TASK TO CARRY OUT> Your job is to retype all of the data word for word, leaving every image out.

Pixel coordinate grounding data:
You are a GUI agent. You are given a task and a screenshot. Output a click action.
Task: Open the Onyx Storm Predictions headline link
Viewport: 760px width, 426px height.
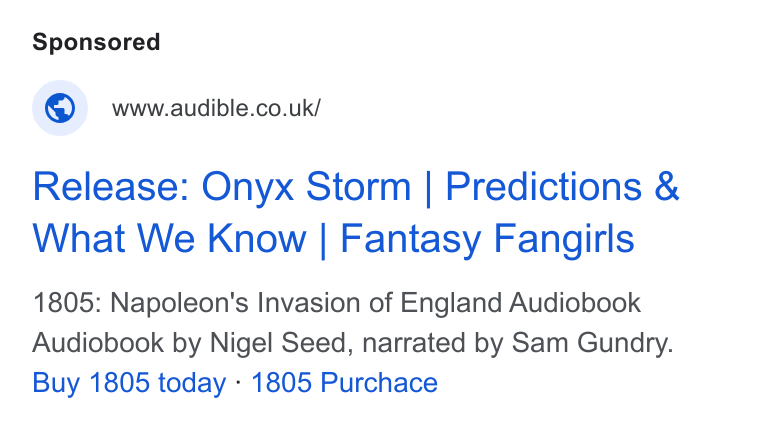tap(356, 213)
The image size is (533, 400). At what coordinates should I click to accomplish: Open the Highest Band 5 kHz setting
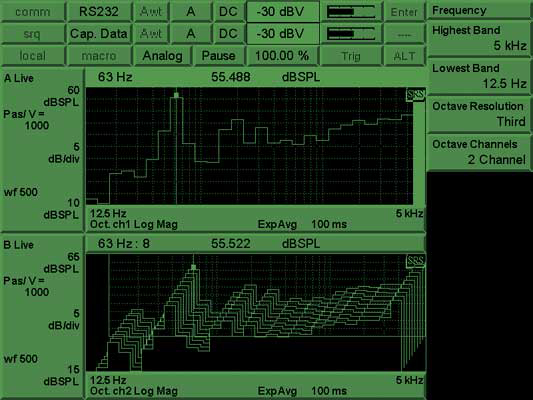[479, 38]
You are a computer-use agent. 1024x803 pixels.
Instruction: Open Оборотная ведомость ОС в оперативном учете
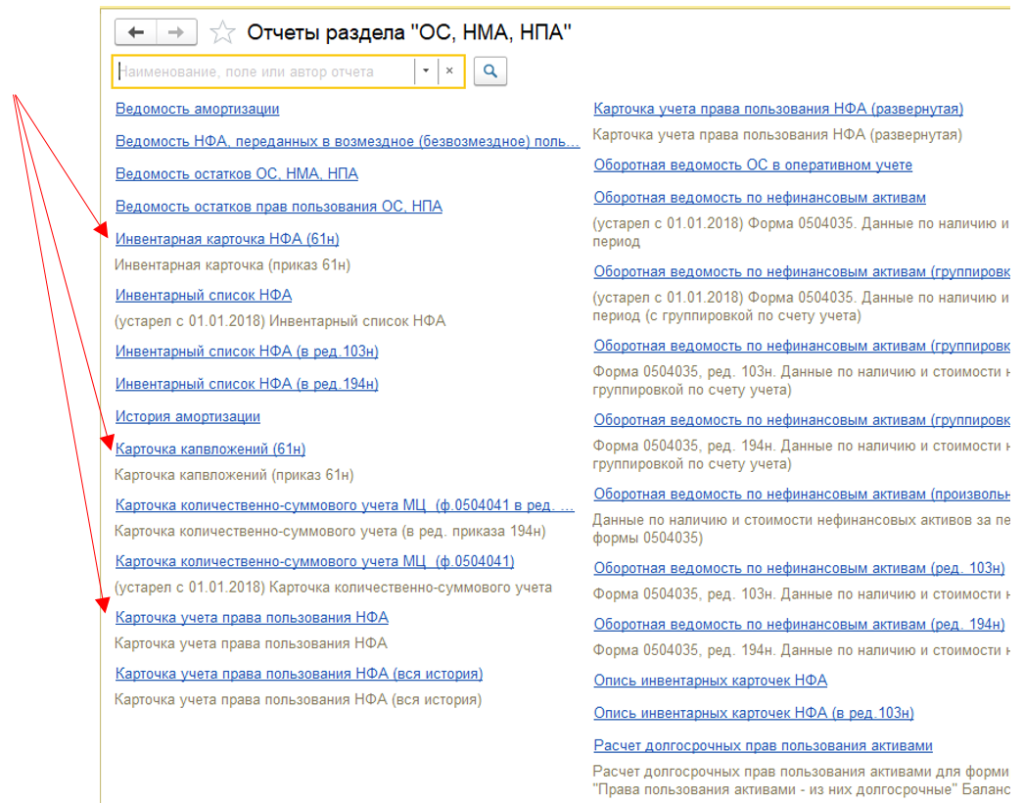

EXERCISE SOLUTION>
You are a GUI agent. You are given a task and a screenshot. Output a click action.
Task: Open the Onyx Storm Predictions headline link
Viewport: 760px width, 426px height.
tap(356, 213)
The image size is (533, 400). At what coordinates should I click to accomplish: Open the Highest Band 5 kHz setting
[479, 38]
You are a computer-use agent. 1024x803 pixels.
Instruction: Open Оборотная ведомость ОС в оперативном учете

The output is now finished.